The presentation by web designer Andrew Davies and Gould Elementary School teacher Jaime McGrath is notable not only for its dual nature, but for the impactful nature of the content. They’ll talk about the challenges and solutions involved with bringing problem–solving design skills to bear in the academic environment that puts standardized testing over everything else. We had an e-mail exchange with them last week.
Why the decision to collaborate on a TEDx presentation? Who does what?
Jaime McGrath: Our collaboration grew organically from Drew’s visit with my students as a professional designer. My students loved the experience, I was elated, and Drew was impressed. When Jake Hodesh suggested we propose TED talks – separately – Drew thought of me and I thought of him. It was a perfect match, like peanut butter and chocolate, or Bert and Ernie. I think I’m Bert. And peanut butter.
Drew Davies: I was thoroughly impressed with those kids in the classes I visited, as I was with Jaime’s idea to bring professionals in and do a series on design for 8-year-olds. So I did a blog post about it (at www.iamparagon.com) and it got some good reactions. So when the call for speakers came out for TEDxCC, I was encouraged to try and do something dealing with my visit. After a bit of research it was clear that the best approach was to collaborate with Jaime.

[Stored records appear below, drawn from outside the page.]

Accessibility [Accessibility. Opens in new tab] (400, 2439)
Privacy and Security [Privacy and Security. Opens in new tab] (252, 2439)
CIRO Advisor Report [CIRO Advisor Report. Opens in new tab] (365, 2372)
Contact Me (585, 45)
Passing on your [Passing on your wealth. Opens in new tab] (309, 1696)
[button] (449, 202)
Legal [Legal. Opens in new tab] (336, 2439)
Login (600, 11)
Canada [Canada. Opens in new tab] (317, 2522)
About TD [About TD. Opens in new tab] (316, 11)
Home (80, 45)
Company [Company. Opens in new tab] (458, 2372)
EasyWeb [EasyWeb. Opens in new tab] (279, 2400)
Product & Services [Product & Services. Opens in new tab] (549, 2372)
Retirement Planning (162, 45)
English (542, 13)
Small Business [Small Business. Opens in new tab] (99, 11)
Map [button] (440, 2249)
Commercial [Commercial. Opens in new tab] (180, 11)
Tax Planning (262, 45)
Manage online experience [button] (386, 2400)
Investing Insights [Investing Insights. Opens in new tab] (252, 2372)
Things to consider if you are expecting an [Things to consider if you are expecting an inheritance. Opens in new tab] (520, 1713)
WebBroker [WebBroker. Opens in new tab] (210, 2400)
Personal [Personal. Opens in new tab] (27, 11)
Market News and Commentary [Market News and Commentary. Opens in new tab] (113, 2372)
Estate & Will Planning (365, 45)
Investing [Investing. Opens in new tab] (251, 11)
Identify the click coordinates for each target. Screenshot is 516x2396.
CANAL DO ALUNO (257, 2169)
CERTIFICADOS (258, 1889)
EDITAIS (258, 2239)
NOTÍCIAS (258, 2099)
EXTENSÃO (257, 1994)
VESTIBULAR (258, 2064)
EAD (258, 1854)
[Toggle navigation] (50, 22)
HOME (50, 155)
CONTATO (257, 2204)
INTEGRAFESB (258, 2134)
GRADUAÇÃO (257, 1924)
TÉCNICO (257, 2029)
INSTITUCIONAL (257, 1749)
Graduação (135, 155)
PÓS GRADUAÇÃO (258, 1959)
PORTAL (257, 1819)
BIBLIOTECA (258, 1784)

Jaime provided most of the meat, theoretical underpinnings and local examples, I helped craft the narrative flow of the presentation, and made it look pretty.
Do you strictly see standardized tests as part of the problem, not the solution?

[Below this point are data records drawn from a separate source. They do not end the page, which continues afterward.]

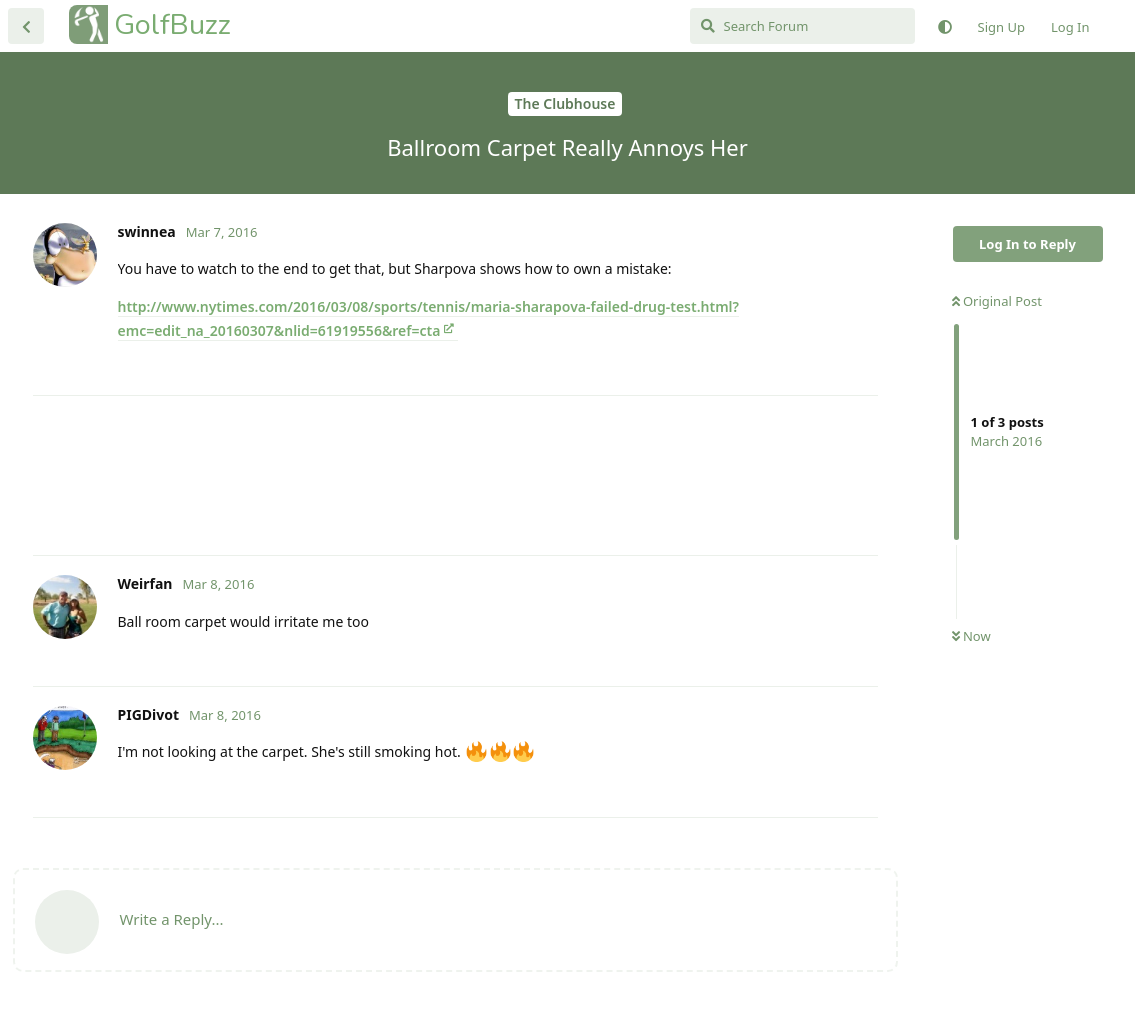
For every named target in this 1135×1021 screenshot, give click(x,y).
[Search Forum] (802, 26)
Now (971, 636)
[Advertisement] (455, 475)
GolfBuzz (172, 24)
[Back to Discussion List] (26, 26)
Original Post (997, 301)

Jaime McGrath: Standardized tests provide some useful indicators, such as regional data, but they do not accurately measure student achievement, they don’t improve student learning, and they certainly do not prove a teacher’s effectiveness. Design projects, however, can be graded on an objective rubric and take into account far more than memorization of facts; they can, for example, show how a student used time effectively, researched and analyzed new information, worked neatly and cooperatively – all essential life and work skills that standardized tests will never gauge.
Drew Davies: What he said.
Was there a ‘Eureka’ moment for either/both of you when you realized what is really important?

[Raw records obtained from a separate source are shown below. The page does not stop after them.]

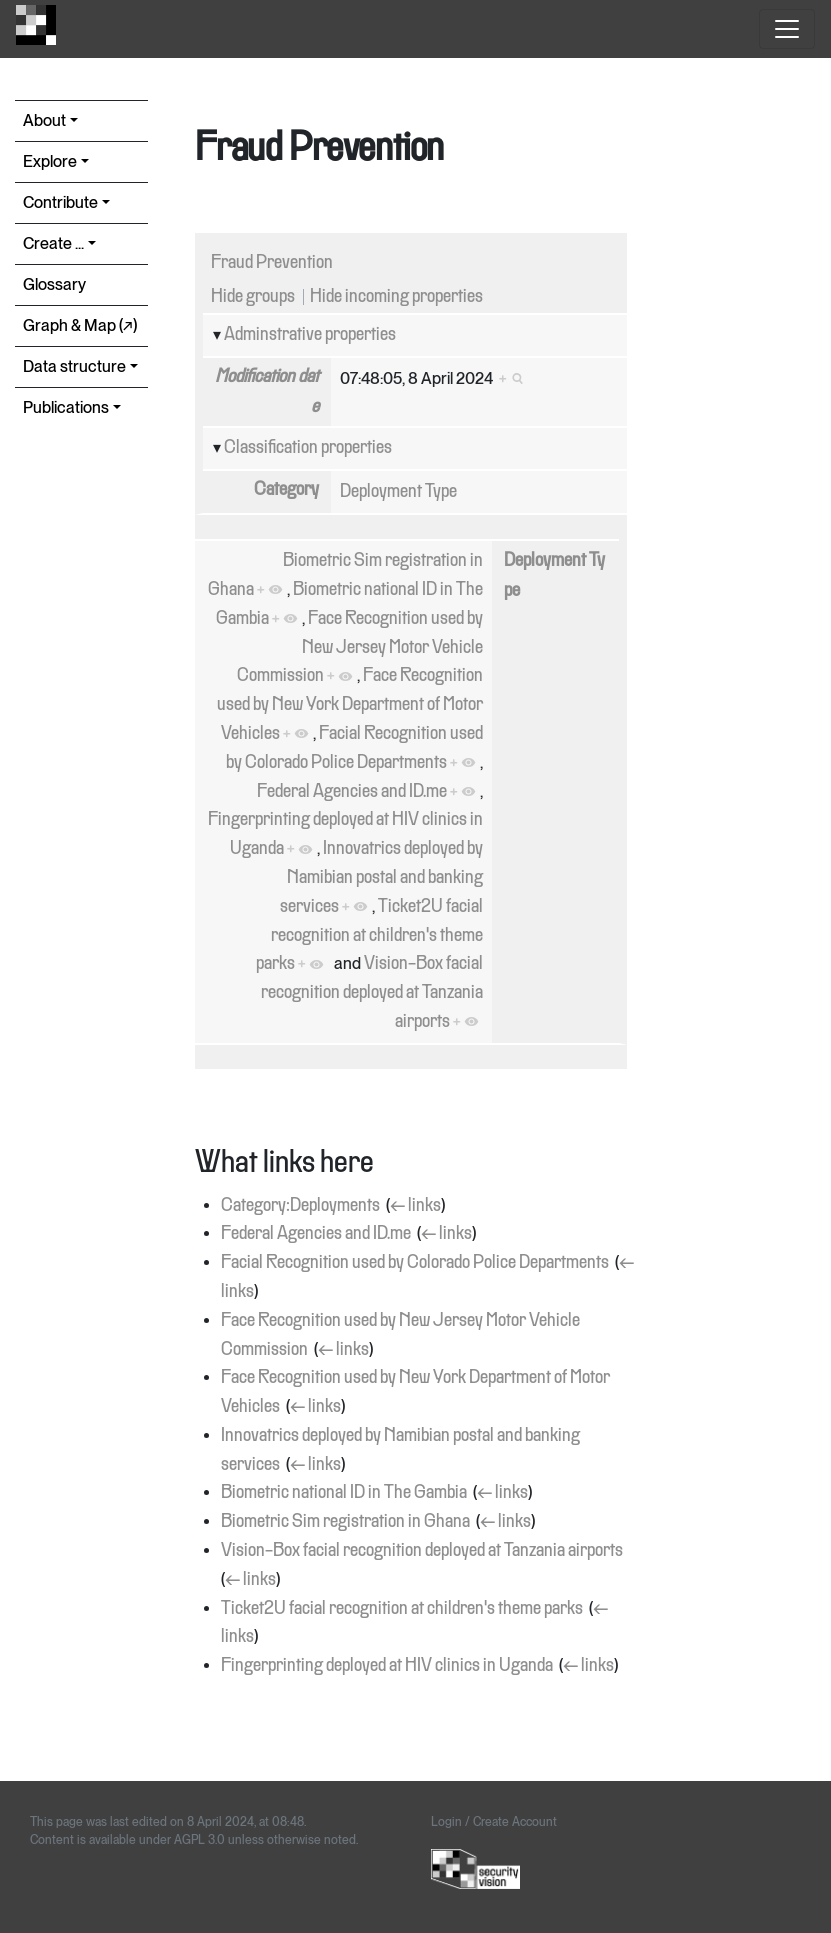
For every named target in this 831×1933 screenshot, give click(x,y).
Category (286, 490)
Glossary (54, 284)
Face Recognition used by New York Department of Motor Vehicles (350, 705)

Jaime McGrath: My eureka moment came in my first months of teaching, when I threw my hands up and asked the sky, “Why am I wasting all my energy trying to force these kids to do things they don’t want to do?” I realized that the kids weren’t the problem. Kids are essentially the same today as they were in the times of Noah’s boys, Tom Sawyer, and Peter Pan. So I began the process of creating a learning environment based upon what students both want and need – using what they want (fun, a sense of belonging,etc.) to deliver what they need (learning). I don’t think I’ll ever arrive at some destination, a perfection of teaching. As society continues developing, teachers must continue learning to teach.
Drew Davies: The spark happened while I was in Jaime’s classroom. I was intensely jealous of those kids having such a cool teacher doing all these great fun projects and obviously learning a lot in the process. But the realization came over a long period of time diving into the research for this topic. My brain’s already wired to believe that everyone should think like designers, but not wanting to succumb to confirmation bias I needed some evidence. So it took a few podcasts, research papers and blog posts for me to realize that this idea of Design in Education is not just a fad but a substantive movement with real results.